(Набор заданий):
**a.** Верните без изменений отрывок текста для чтения начиная со слов «Если кто-то еще» и заканчивая словами «Кононовым, уступает Сашке?».
**b.** Какой актер сыграл Саню Мелешкина в кино, согласно тексту для чтения?

(Текст для чтения):
══════════
Если кто-то еще знает кинофильм “На войне как на войне”, то фамилия автора в полном забвении. Были добрые, но снисходительные воспоминания Виктора Конецкого. Почему в обойму писателей военного поколения, лейтенантской прозы и т.д. так и не вошло имя Курочкина? Почему так мало издавали его и после смерти? Хорошая повесть “Сашка” Кондратьева получила оглушительную прессу, но разве Саня Мелешкин, сыгранный в кино куда-то исчезнувшим изумительным актером Михаилом Кононовым, уступает Сашке?
И далее о рядах. Почему так и не стал-таки в ряд писатель куда более, чем у Курочкина, долгой и благополучной судьбы Георгий Семенов? Почему — при всем том, что было о нем сказано, — не вышел в ряд великих писателей советского периода Юрий Домбровский? Почему некогда выпал из ряда “деревенщиков” Владимир Тендряков, уж никак не стоявший ниже Распутина или Белова, а лезший напролом тогда, когда о тех и не слыхивали? Почему практически не оценены скромные, но самобытные имена Бориса Бедного или Николая Дубова, однако никак не скромнее таковых же Даниила Гранина, Юрия Бондарева или — вспомнил вдруг! — Виля Липатова?
— Пачаму, пачаму! — Да патаму!
* * *
Три степени узнавания:
— некогда в примечаниях к Есенину, как обожгло: сборник “Гостиница для путешествующих в прекрасном”. Бог мой, как необычно, красиво, подумал старшеклассник;
— “И все пройдет, и даже месяц сдвинется, / И косу заплетет холодная струя, / Земля, земля, веселая гостиница / Для проезжающих в далекие края”, — с ознобом прочитал молодой литератор, и без того покоренный Эрдманом;
— “Мы на этом свете все равно, что в гостинице…” — с удивлением согласился пожилой литератор, и до этого читавший “Пучину” Александра Николаевича Островского, но впервые увидевший эти строки.
* * *
Жалеют Эрдмана, боже, как глупо! Дескать, мог бы написать еще сколько-то гениальных пьес, равных или даже выше “Мандата” и “Самоубийцы”… Если бы не Сталин, если бы не Качалов, если бы…
А то, что Гоголь, именно Гоголь, и тоже две?
══════════
(Исходные данные):
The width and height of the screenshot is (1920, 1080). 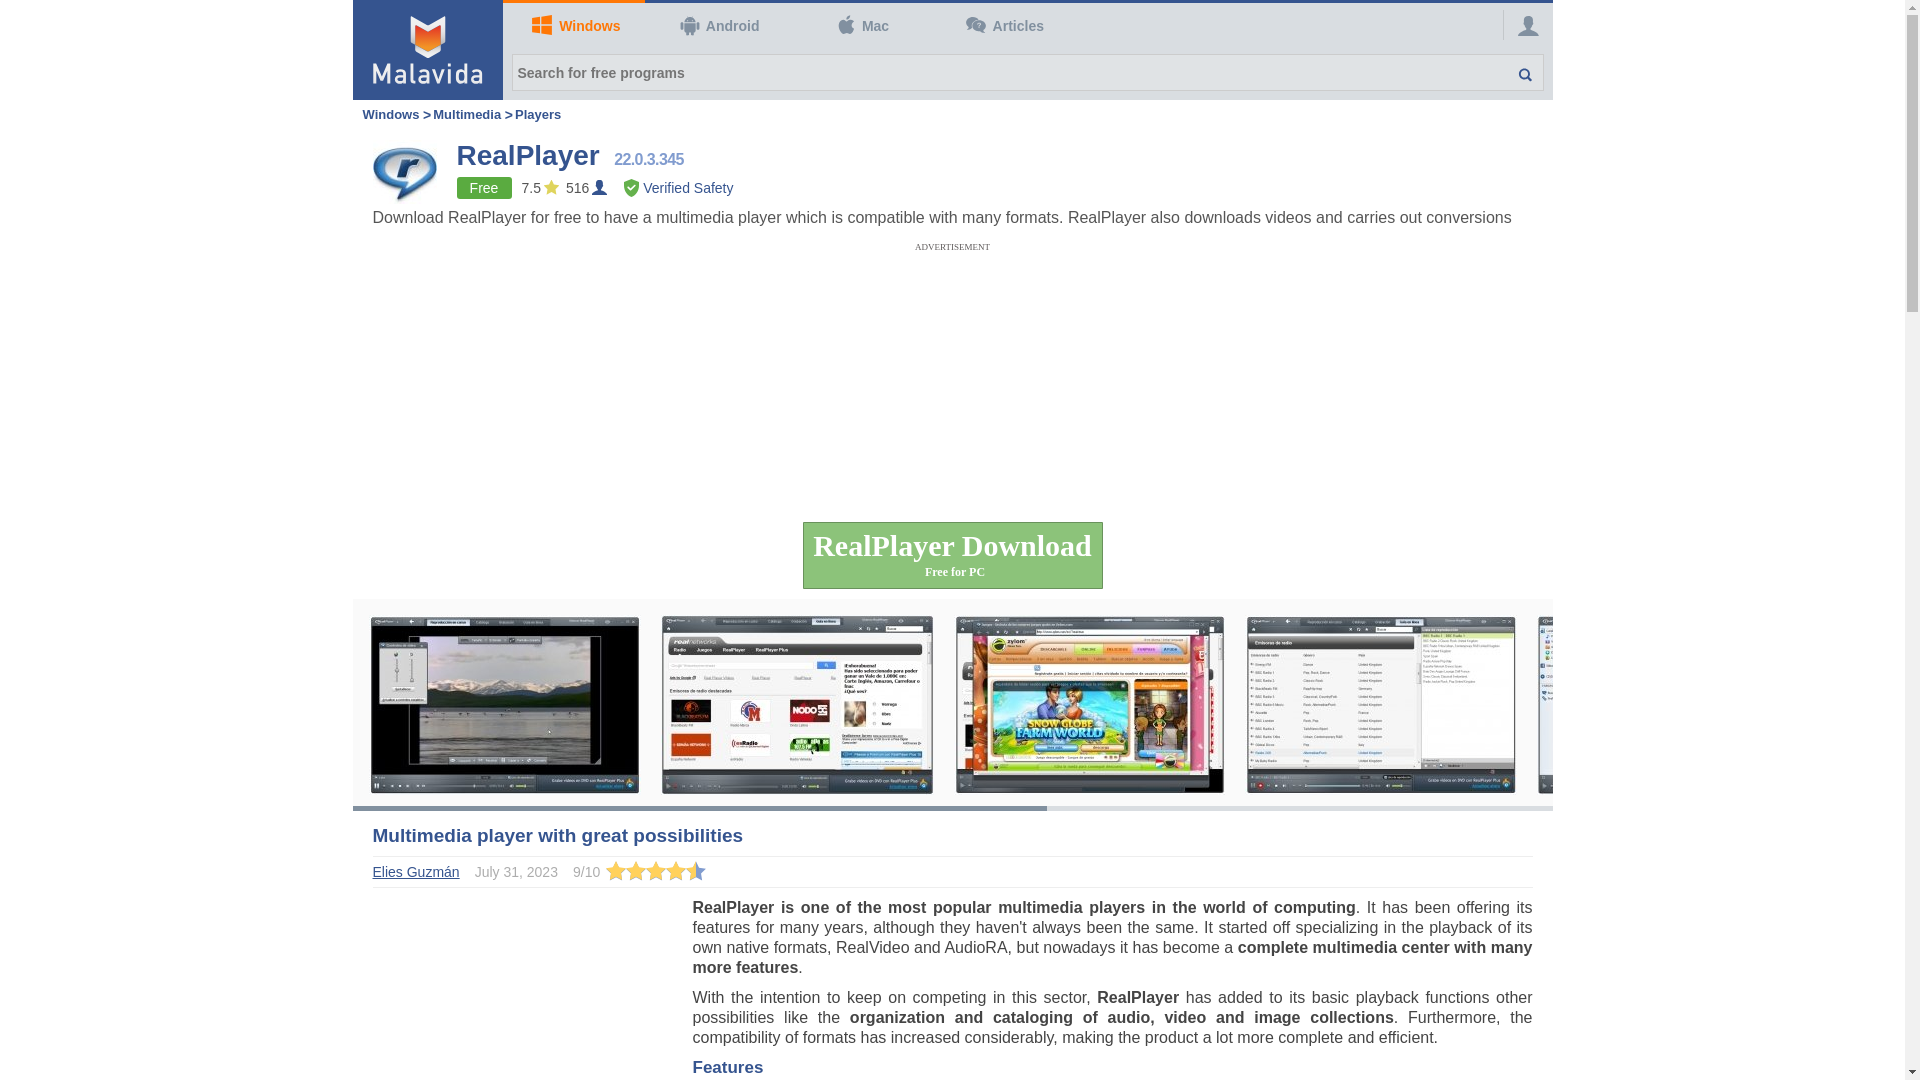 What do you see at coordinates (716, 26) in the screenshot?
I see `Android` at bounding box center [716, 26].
══════════
(Ответы к заданиям):
**a.**
Если кто-то еще знает кинофильм “На войне как на войне”, то фамилия автора в полном забвении. Были добрые, но снисходительные воспоминания Виктора Конецкого. Почему в обойму писателей военного поколения, лейтенантской прозы и т.д. так и не вошло имя Курочкина? Почему так мало издавали его и после смерти? Хорошая повесть “Сашка” Кондратьева получила оглушительную прессу, но разве Саня Мелешкин, сыгранный в кино куда-то исчезнувшим изумительным актером Михаилом Кононовым, уступает Сашке?

**b.** Саню Мелешкина сыграл Михаил Кононов.